Quick Answer
English uses thousands of words borrowed from French, especially in food, art, law, and everyday conversation. Many keep a French-style spelling and a French-ish pronunciation, but their meanings often shift in English. This guide teaches 60+ common French loanwords you actually hear, plus how to pronounce them clearly and use them without sounding forced.
English uses thousands of French words, from everyday basics like people and very to culture words like genre and cliché, because French shaped English vocabulary for centuries and still signals food, style, and prestige today.
French is also a living global language, which helps keep French loanwords circulating. Ethnologue (27th ed., 2024) estimates about 321 million French speakers worldwide, and the Organisation internationale de la Francophonie describes French as present across dozens of countries and territories in education and public life.
If you want a related map of borrowings from other languages, see our list of English words from Spanish and the broader English language overview.

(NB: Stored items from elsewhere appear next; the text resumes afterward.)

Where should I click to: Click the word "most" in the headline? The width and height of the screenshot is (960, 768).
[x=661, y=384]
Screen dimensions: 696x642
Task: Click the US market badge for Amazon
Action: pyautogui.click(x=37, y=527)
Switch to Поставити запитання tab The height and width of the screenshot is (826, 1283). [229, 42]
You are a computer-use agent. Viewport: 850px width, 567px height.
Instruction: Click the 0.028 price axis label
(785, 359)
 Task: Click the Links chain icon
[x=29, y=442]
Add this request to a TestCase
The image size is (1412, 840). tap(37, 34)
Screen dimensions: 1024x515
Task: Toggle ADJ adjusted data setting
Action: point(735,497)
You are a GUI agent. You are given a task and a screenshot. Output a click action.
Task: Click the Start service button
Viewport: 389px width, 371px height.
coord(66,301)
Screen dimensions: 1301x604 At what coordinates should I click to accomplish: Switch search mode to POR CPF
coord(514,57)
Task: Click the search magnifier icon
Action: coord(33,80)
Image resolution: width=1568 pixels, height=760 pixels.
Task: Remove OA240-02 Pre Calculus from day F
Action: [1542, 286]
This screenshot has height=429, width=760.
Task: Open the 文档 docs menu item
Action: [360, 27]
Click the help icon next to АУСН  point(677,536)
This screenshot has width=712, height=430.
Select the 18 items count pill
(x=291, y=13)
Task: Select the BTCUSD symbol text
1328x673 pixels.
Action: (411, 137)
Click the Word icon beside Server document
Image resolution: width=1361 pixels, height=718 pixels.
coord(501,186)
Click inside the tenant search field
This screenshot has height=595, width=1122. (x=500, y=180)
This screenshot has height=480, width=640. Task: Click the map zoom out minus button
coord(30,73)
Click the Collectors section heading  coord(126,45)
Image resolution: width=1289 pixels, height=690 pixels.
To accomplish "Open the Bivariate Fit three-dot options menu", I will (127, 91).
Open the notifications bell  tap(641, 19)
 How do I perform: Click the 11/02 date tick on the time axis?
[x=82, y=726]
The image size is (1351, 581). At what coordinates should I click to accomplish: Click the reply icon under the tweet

Why English has so many French words
A big reason is history. After the Norman Conquest, French (specifically Anglo-Norman) became the language of power in England, while English remained the language of most daily life. Encyclopaedia Britannica’s overview of the Norman Conquest is a solid starting point for how this social split shaped English vocabulary.
Over time, English absorbed French words in law, government, religion, and high culture, then later in fashion, cuisine, and art. The Oxford English Dictionary’s etymologies show how deeply French-origin terms are woven into English, including words many speakers do not recognize as borrowings.
French words that feel “fancy” in English
Even today, French loanwords can carry a social signal. Claire Kramsch’s work on language and culture is useful here: vocabulary is not just meaning, it is also identity and social positioning.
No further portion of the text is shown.